Single by Jimmy Rogers
- B-side: "Ludella"
- Released: 1950
- Recorded: Chicago, August 15, 1950
- Genre: Blues
- Length: 2:46
- Label: Chess
- Songwriter(s): Jimmy Rogers (credited)
- Producer(s): Leonard Chess

= That's All Right (Jimmy Rogers song) =

Blues standard

"That's All Right"or "That's Alright" is a blues song adapted by Chicago blues singer and guitarist Jimmy Rogers. He recorded it in 1950 with Little Walter on harmonica.
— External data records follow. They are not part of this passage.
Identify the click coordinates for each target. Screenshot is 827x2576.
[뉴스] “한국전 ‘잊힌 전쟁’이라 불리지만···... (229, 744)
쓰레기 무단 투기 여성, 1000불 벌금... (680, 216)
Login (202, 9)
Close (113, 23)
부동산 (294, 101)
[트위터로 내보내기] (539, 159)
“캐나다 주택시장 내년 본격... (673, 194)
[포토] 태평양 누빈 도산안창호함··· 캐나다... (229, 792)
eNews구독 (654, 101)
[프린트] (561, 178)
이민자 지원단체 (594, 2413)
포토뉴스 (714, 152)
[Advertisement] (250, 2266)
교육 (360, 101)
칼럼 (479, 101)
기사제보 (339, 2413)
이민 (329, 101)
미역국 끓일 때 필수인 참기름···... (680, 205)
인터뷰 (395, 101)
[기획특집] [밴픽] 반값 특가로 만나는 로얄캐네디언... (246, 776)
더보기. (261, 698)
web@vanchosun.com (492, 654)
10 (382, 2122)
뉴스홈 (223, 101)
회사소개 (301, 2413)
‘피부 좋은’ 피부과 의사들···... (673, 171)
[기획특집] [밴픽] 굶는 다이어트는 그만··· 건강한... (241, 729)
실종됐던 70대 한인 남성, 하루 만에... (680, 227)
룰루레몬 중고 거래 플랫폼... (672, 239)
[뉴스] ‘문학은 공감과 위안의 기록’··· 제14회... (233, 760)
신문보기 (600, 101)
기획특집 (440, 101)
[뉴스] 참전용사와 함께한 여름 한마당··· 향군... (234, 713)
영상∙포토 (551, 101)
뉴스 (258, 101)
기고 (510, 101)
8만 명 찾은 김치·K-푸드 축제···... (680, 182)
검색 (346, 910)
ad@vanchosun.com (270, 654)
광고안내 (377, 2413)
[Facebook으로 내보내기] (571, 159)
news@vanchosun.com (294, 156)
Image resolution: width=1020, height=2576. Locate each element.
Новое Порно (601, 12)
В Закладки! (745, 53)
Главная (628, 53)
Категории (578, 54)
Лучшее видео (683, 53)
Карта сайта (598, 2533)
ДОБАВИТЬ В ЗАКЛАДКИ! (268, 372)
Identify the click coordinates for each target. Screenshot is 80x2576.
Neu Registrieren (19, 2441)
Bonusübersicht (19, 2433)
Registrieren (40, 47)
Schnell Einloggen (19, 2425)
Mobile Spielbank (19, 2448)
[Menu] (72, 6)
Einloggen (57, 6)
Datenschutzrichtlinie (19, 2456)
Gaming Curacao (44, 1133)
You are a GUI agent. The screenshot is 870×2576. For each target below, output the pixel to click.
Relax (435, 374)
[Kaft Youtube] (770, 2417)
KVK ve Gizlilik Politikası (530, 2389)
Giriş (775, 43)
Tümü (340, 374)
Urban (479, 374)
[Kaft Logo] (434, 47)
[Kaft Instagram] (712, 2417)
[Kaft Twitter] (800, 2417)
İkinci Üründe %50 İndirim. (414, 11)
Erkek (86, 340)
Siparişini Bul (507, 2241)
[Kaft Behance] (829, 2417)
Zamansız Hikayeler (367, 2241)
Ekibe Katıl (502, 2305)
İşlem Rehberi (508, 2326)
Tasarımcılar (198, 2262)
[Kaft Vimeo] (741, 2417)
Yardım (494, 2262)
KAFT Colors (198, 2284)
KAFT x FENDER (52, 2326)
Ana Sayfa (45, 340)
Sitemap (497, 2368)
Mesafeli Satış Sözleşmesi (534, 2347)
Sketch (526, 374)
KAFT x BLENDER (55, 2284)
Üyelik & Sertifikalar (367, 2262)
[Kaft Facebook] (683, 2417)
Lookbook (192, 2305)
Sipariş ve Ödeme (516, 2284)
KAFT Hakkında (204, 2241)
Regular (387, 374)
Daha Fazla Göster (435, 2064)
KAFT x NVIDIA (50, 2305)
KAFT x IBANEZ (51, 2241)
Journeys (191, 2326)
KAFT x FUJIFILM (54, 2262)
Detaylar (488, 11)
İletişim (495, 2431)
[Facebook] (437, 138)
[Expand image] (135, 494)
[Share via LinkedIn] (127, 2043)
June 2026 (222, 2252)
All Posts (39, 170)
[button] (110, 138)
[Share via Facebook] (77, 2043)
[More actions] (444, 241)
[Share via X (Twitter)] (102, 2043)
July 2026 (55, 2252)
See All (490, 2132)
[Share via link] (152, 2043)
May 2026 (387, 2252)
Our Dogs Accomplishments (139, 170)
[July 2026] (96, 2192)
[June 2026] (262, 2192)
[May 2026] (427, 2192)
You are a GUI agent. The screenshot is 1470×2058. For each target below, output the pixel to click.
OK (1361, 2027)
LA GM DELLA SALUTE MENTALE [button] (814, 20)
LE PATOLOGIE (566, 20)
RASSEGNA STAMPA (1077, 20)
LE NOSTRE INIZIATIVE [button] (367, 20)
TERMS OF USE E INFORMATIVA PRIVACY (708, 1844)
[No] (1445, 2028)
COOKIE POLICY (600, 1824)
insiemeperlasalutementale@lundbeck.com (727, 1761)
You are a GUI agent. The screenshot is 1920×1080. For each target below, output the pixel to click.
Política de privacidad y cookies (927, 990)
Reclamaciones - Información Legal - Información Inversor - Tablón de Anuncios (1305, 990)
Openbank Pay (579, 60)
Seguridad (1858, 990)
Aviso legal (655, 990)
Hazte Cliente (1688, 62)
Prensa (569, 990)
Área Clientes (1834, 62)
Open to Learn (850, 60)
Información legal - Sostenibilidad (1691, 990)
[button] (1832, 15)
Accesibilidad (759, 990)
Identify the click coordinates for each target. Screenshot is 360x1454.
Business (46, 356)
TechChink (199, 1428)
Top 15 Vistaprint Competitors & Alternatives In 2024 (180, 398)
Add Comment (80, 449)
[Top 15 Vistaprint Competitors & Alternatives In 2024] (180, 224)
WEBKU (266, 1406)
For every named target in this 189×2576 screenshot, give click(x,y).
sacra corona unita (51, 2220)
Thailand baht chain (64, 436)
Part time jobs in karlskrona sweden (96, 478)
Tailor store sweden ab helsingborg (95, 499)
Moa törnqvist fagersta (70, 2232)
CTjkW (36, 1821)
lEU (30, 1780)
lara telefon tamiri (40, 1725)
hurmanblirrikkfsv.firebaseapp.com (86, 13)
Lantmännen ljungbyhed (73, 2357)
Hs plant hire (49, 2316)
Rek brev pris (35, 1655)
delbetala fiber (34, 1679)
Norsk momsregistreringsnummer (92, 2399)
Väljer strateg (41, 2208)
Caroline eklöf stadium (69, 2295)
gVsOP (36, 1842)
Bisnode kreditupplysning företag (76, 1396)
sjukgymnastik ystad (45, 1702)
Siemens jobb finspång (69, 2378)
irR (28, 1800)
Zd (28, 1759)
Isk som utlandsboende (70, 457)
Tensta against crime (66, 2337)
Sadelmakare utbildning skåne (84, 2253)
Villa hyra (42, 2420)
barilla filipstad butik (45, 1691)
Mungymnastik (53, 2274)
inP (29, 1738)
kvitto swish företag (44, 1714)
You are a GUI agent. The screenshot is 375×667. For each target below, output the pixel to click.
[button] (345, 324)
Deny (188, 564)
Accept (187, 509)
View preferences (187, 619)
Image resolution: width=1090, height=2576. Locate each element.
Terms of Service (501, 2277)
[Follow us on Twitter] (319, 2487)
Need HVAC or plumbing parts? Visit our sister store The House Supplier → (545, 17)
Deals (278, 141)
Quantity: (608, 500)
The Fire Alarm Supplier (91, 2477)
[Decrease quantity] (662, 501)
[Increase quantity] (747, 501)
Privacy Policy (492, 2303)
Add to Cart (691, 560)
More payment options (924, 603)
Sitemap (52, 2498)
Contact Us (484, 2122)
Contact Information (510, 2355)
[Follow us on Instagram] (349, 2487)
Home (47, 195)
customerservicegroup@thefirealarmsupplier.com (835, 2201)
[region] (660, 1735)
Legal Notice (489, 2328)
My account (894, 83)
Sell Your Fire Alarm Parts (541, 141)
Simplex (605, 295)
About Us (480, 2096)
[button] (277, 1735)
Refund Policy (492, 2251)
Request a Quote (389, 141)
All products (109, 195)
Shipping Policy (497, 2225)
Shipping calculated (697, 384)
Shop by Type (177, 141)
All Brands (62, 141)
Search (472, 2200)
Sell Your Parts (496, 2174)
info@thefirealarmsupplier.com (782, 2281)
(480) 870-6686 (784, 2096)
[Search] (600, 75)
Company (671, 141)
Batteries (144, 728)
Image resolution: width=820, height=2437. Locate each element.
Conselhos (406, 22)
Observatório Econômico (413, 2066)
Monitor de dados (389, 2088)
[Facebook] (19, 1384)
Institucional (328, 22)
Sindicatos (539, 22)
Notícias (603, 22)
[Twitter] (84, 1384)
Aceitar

Although based on earlier blues songs, music writer John Collis calls Rogers' rendition "one of the most tuneful and instantly memorable of all variations on the basic blues format". The song became a blues standard and has been recorded by numerous blues and other artists.

==Origins==
Jimmy Rogers has acknowledged that "That's All Right" draws on ideas from other bluesmen, including Robert Junior Lockwood and Willie Love. However, he feels he pulled it all together: "I put some verses with it and built it that way. I built the song". Lockwood had performed it years earlier in Helena, Arkansas, which Muddy Waters confirmed: "'That's All Right', that Robert Jr.'s song", he added.

In 1947, Othum Brown recorded "Ora Nelle Blues" (Chance 1116), described as "substantially the same song". Little Walter on harmonica accompanies Brown on vocal and guitar and some pressings of the Chance single are titled "That's Alright" and credited to "Little Water J." Blues researcher Tony Glover suggests that Jimmy Rogers played lead guitar on the first take of the song and that Brown took the theme from Rogers. An earlier version of "Ora Nelle Blues" was recorded on a "one-shot vanity disc" by Floyd Jones on vocal and guitar with Little Walter providing second guitar.

==Composition and recording==
On August 15, 1950, Jimmy Rogers recorded "That's All Right" at the end of recording session for Muddy Waters. Little Walter on harmonica and Ernest "Big" Crawford on bass also participated, but Muddy Waters does not appear. The trio performed the song as a moderate- to slow-tempo twelve-bar blues. It features Rogers' guitar and plaintive vocals, with Little Walter playing in the style of Sonny Boy Williamson I.

Despite the title, the lyrics indicate "clearly ... it is not 'all right'":

You told me baby, your love for me was strong
When I woke up little girl half of this, big world was gone
But that's all right, I know you don't love me no more, but that's all right

Chess Records issued the song as Rogers debut single for the label, backed with "Ludella". Although it did not reach the singles charts, "That's All Right" became immediately popular with Chicago blues musicians. It also cemented Rogers' relationship with Leonard Chess, leading to his nine-year association with Chess Records. Rogers performed the song throughout his career, recording additional studio and live versions of the song.

==Legacy==
In 2016, "That's All Right" was inducted into the Blues Foundation Blues Hall of Fame. In the inductee announcement, the Foundation called it a "poignant reflection sung in Rogers’ characteristically warm and empathetic style, with Little Walter's sensitive support on harmonica". It also identifies the song as a blues standard, which has been "recorded by dozens of artists over the years".